列型フォーマットでは、エクスポート・データが構造化されるので、エクスポート・データを、Essbaseツール以外のアプリケーション、たとえばリレーショナル・データベースなどで処理しやすくなります。非列型フォーマットの場合、データ・ブロックを識別する疎メンバーは、ブロックにつき1回のみ含まれます。非列型フォーマットのエクスポート・ファイルは列型フォーマットのエクスポート・ファイルより小さいため、ファイルのリロードが高速になります。
ツール | トピック | 場所 |
---|---|---|
Administration Services | データベースのエクスポート | Oracle Essbase Administration Servicesオンライン・ヘルプ |
MaxL | export data | Oracle Essbaseテクニカル・リファレンス |
ESSCMD | EXPORTまたはPAREXPORT | Oracle Essbaseテクニカル・リファレンス |
レポート・ライター | レポート・ライター・スクリプトを使用して、選択したデータをエクスポートします。 | Oracle Essbaseデータベース管理者ガイド |
計算スクリプト(ブロック・ストレージのみ) | DATAEXPORT計算コマンド | Oracle Essbaseテクニカル・リファレンス |
ファイル・システムによっては、2GBを超えるテキスト・ファイルをサポートしない場合があります。どのOS上においてもEssbaseにより、エクスポート・ファイルが2GBを超えると判断される場合、必要に応じて、2つ以上のエクスポート・ファイルが作成されます。メイン・ファイルには、リクエストしたファイル名が使用されます。追加ファイル名の末尾には、アンダースコアと連続した基数( _1で始まります)が付加されます。たとえば、指定したファイル名がexpJan.txtであり、エクスポート・データが4GBを超える場合は、EssbaseはexpJan.txt、expJan_1.txtおよびexpJan_2.txtという名前の3つのファイルを作成します。エクスポート・データ・ファイルのリロードはどの順序でもかまいません。
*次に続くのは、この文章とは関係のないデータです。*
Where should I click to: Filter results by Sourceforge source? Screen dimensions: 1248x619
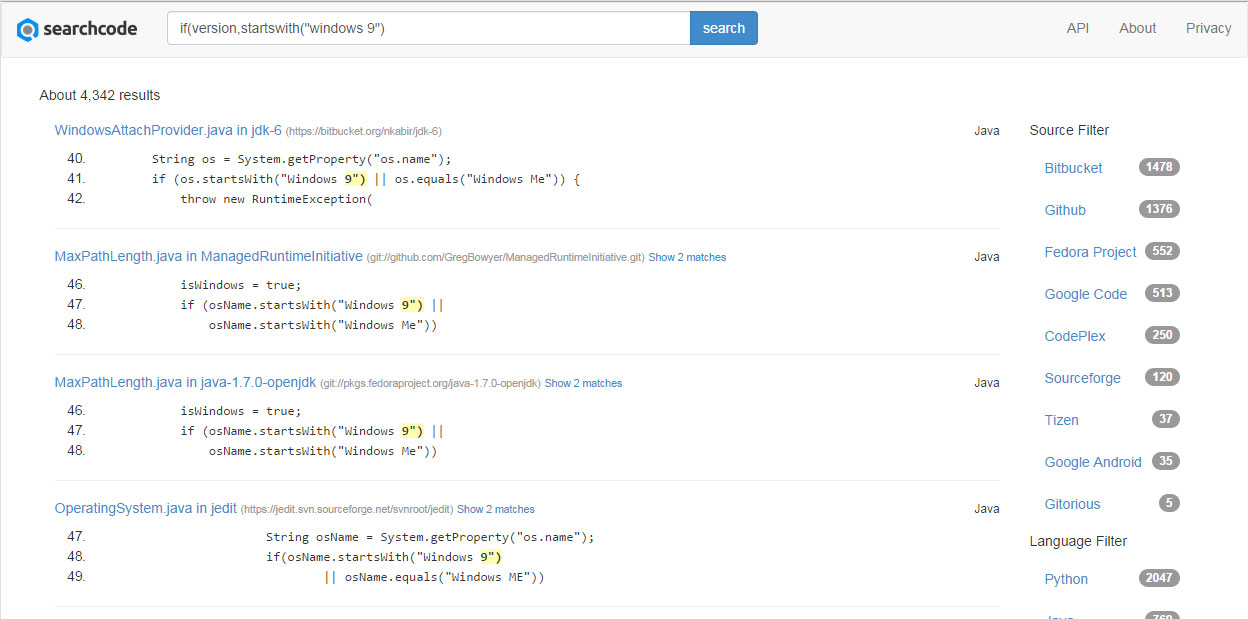coord(1082,378)
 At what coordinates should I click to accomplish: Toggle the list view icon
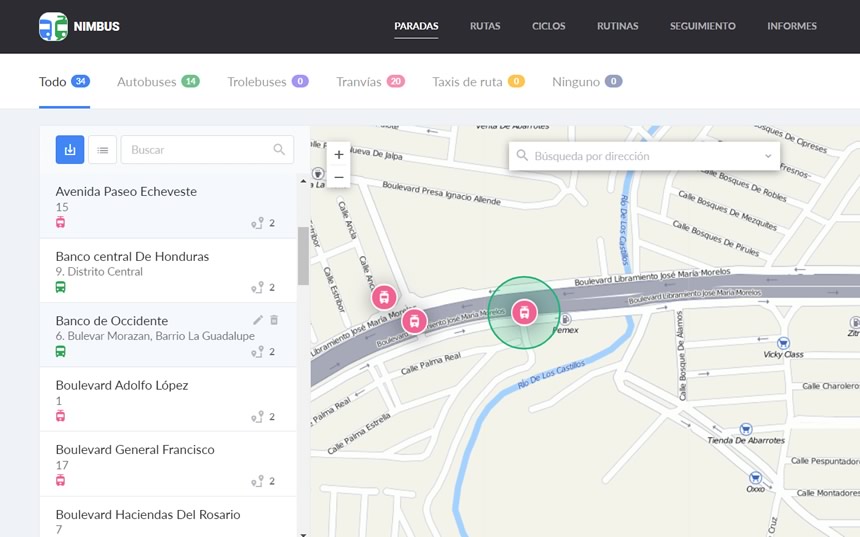102,150
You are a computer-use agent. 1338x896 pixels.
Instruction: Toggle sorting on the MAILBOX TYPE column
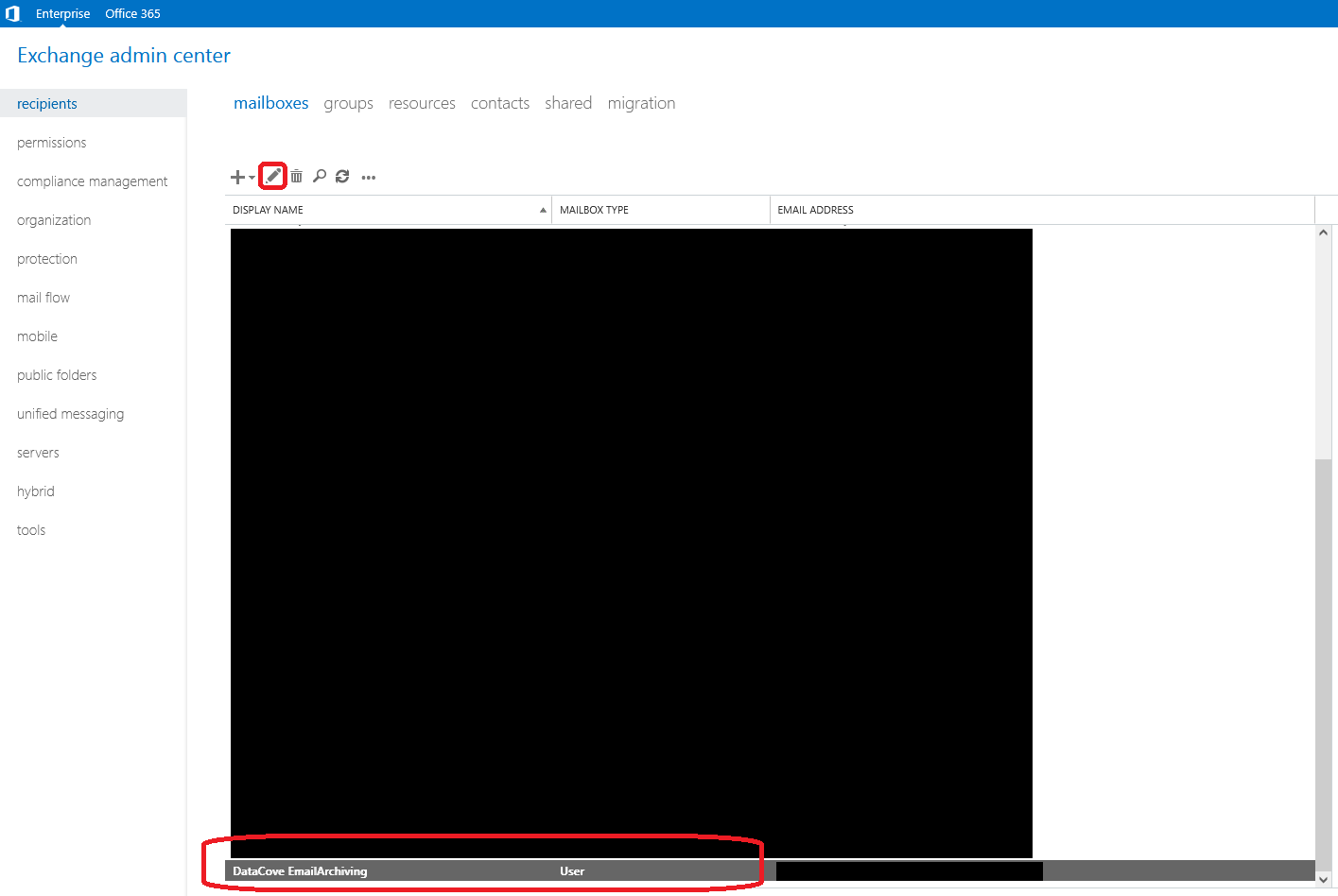point(594,209)
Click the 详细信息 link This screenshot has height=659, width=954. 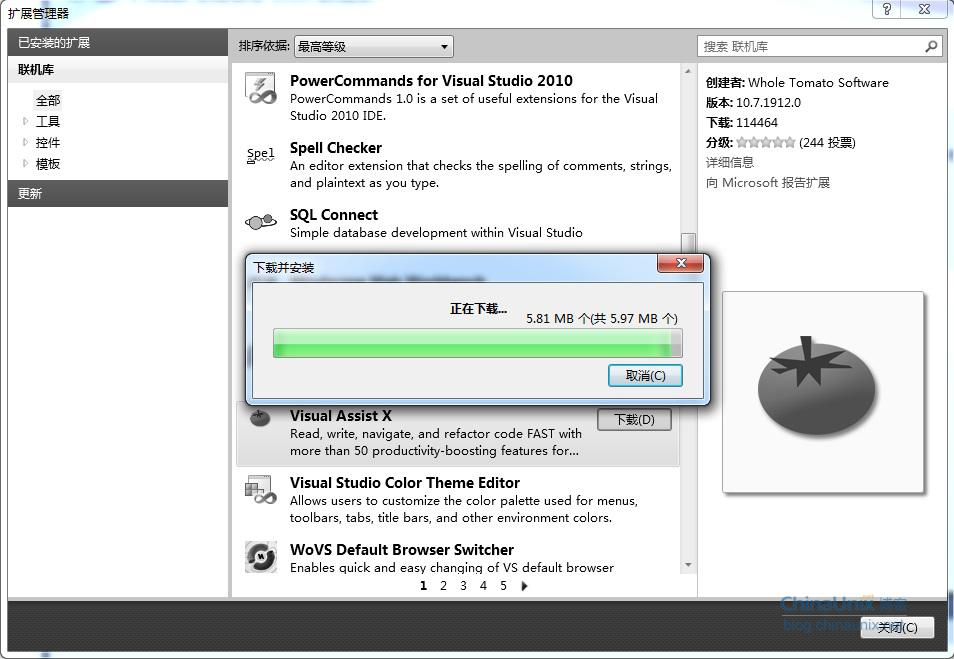(730, 162)
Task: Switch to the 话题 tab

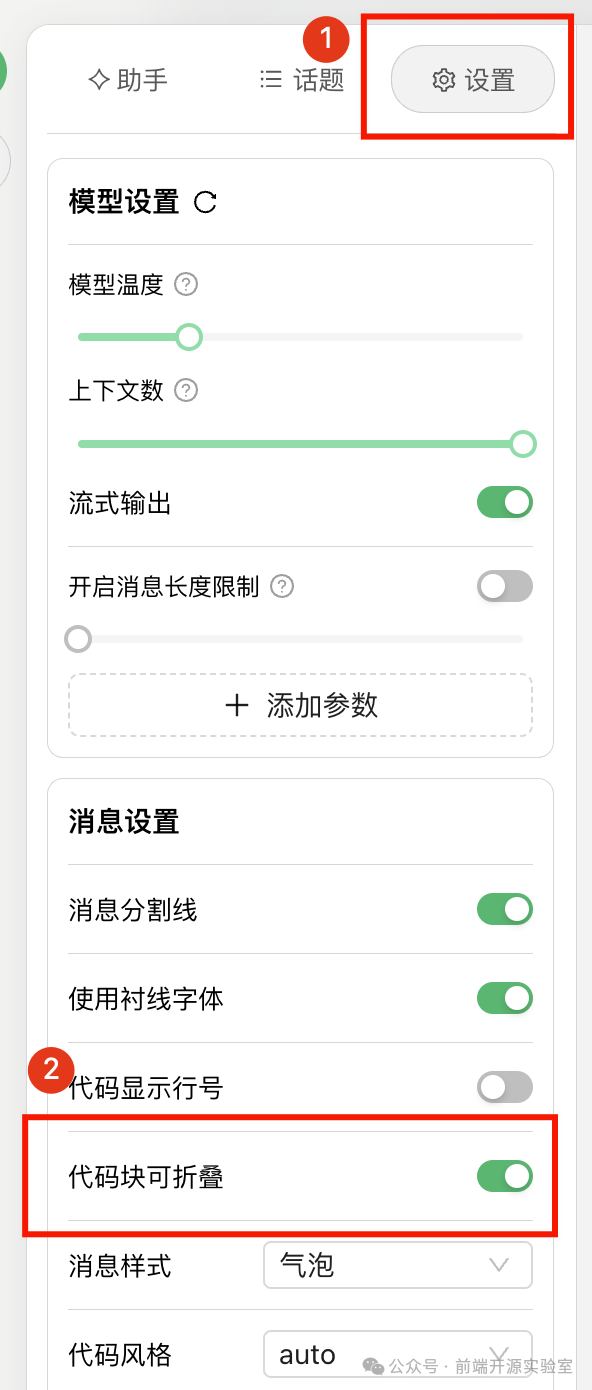Action: (x=302, y=79)
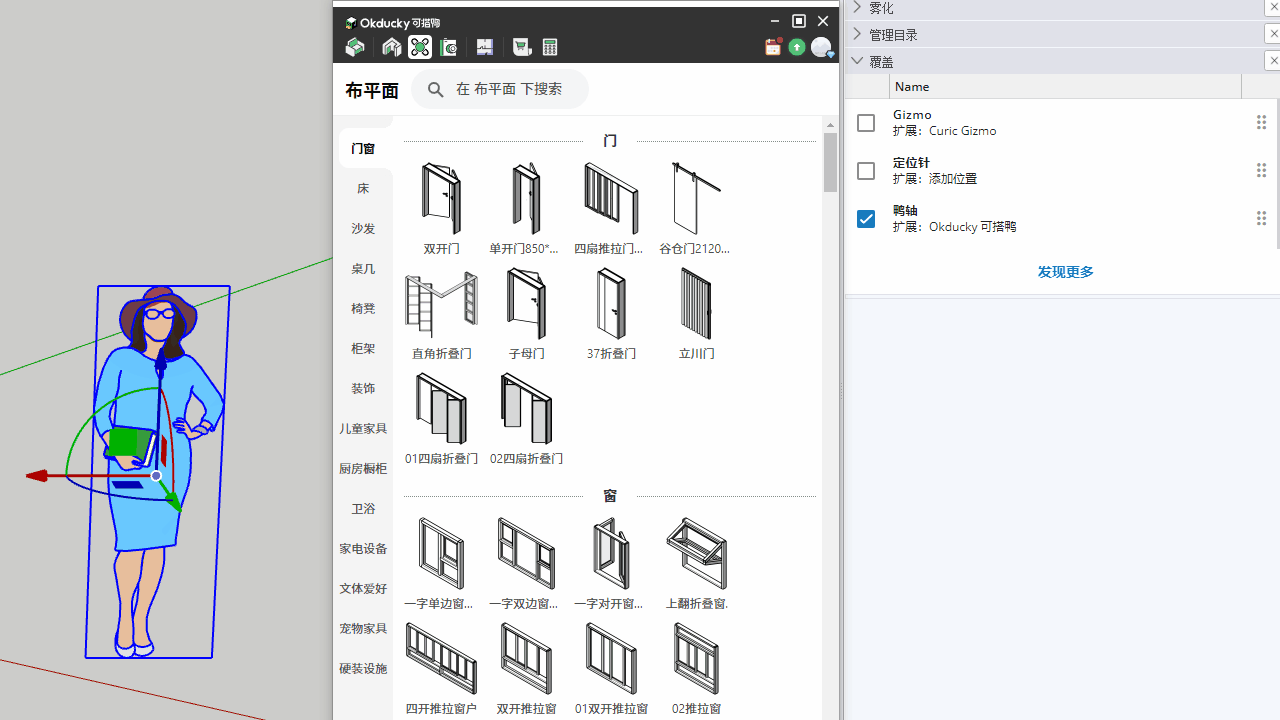
Task: Open the calendar icon with red badge
Action: (x=773, y=47)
エクスポートしたデータをリロードすると、これらのデータは入力データとしてマークされます。レベル-0ブロックまたは入力ブロックからエクスポートしたデータをリロードする場合は、リロード後にデータベースを再計算する必要があります。Essbaseがデータベースを再計算する場合、すべてのデータ・ブロックが再計算されます。
データベース内のすべてのデータをエクスポートして、リロードする場合、Essbaseは、データベース内のすべてのブロックを入力ブロックとしてマークします。その結果、データベースに非入力ブロックが存在しないため、データはクリアできません。
エクスポートしたデータをリロードすると、Essbaseは、データ・ブロックをダーティとしてもマークします。エクスポート前にデータベースに対して計算を実行していた場合は、次の計算時に時間を短縮するため、ブロックのステータスをクリーンに設定します。エクスポート前にデータベースに対して計算を実行していない場合は、ブロックのステータスをクリーンに設定する必要はありません。